Children’s Rights in the Digital Age
Sustainable Development Goals: 9, 16
- SDG 9 - Industry, Innovation and Infrastructure
- SDG 16 - Peace, Justice and Strong Institutions
In this evaluation report conducted by Young and Well in partnership with UNICEF, the authors evaluate how the lives of youth are being fundamentally transformed by the expansion of technology. The report incorporates opinions of experts, country reports, and youth interviews to underscore its major recommendations.
Foreword
A growing body of evidence from across the world is also telling us that no matter where they are from, more and more children are relying on digital tools, platforms and services to learn, engage, participate, play, innovate, work or socialise.
There are already countless examples of how – when harnessed appropriately – digital tools can help promote human development, by closing gaps in access to information, speeding up service delivery, supporting educational and health outcomes, and creating new entrepreneurship opportunities.
The power of technology to jump across borders and time zones, to join the once disparate, and to foster social connectedness, has provided the means for the children and young people of today to participate in a global society in ways previously not possible.
Sadly, there are also new or evolving risks – exposure to violence; access to inappropriate content, goods and services; concerns about excessive use; and issues of data protection and privacy.
As it becomes increasingly difficult to draw the line between offline and online, it is necessary for us to examine how this changing environment impacts the wellbeing and development of children and their rights.
Ensuring that all children are safe online requires approaches that promote digital literacy, resilience and cyber savvy. It is only in partnership that we can reach consensus on how to create a safe, open, accessible, affordable and secure digital world. Critically, children and young people’s profound insight must help inform, shape and drive this goal – which needs to focus on equity of access, safety for all, digital literacy across generations, identity and privacy, participation and civic engagement.
In April of this year, the Berkman Center for Internet & Society at Harvard University and UNICEF co-hosted, in collaboration with PEW Internet, EU Kids Online, the Internet Society (ISOC), Family Online Safety Institute (FOSI), and YouthPolicy.org, a first of its kind international ‘Digitally Connected’ symposium on children, youth, and digital media.
The symposium sought to map and explore the global state of research and practice in this field, and to facilitate sharing, discussion and collaboration among the 150 academics, practitioners, young people, activists, philanthropists, government officials, and representatives of technology companies from around the world.

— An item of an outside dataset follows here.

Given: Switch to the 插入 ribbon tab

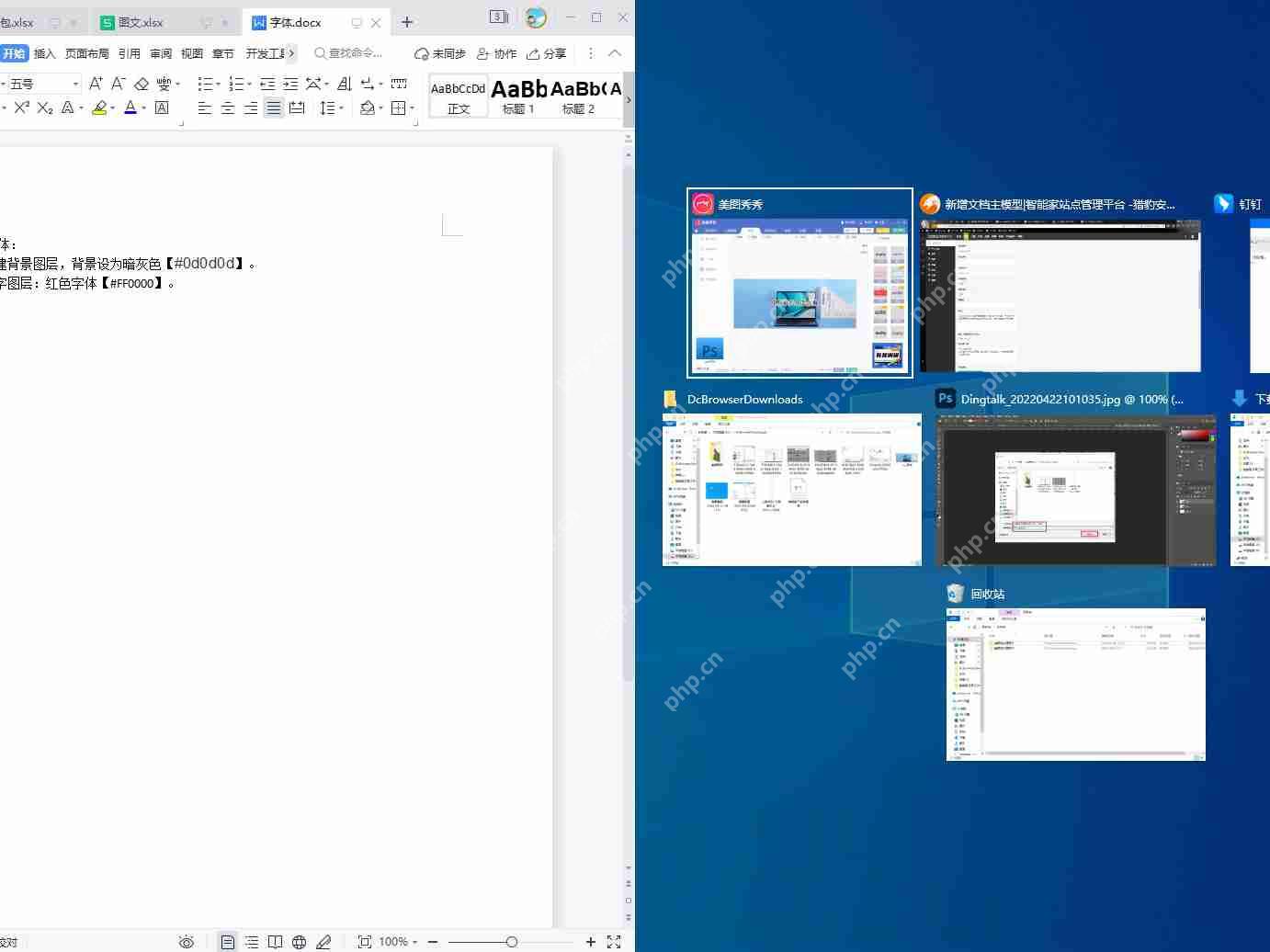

The Digitally Connected symposium raised a key question that gained special relevance given the focus of the Committee on the Rights of the Child 2014 Day of General Discussion: How can we give children and young people voice in the debate that explores the impact of digital access and use and their rights? It is from this question, and a partnership between the Young and Well Cooperative Research Centre and partners from the Digitally Connected Network, that this project was born. The multi-media package, of which this report is one component, brings together the perspectives of more than 140 children, aged six to 18, from 16 countries around the globe. Within this package are the rich voices of children and young people that can inform governments, UN agencies, civil society, academic, industry and others on new and innovative ways to bring the rights of children in the digital age to the fore.
Hearing the sentiments of children in eight different languages allows one truth to sound loud and clear: we need to take the necessary steps to ensure that all children can reap the opportunities of digital access, advancing their rights, while also ensuring their safety.
A digitally connected society brings with it challenges, certainly, but ones which children can be empowered to negotiate with aplomb. Any discussion focused on better understanding how the ubiquity of digital tools impacts on children’s rights, must be informed by children and young people themselves.
It is our hope that this report will be an excellent and comprehensive starting point for this important Day of General Discussion.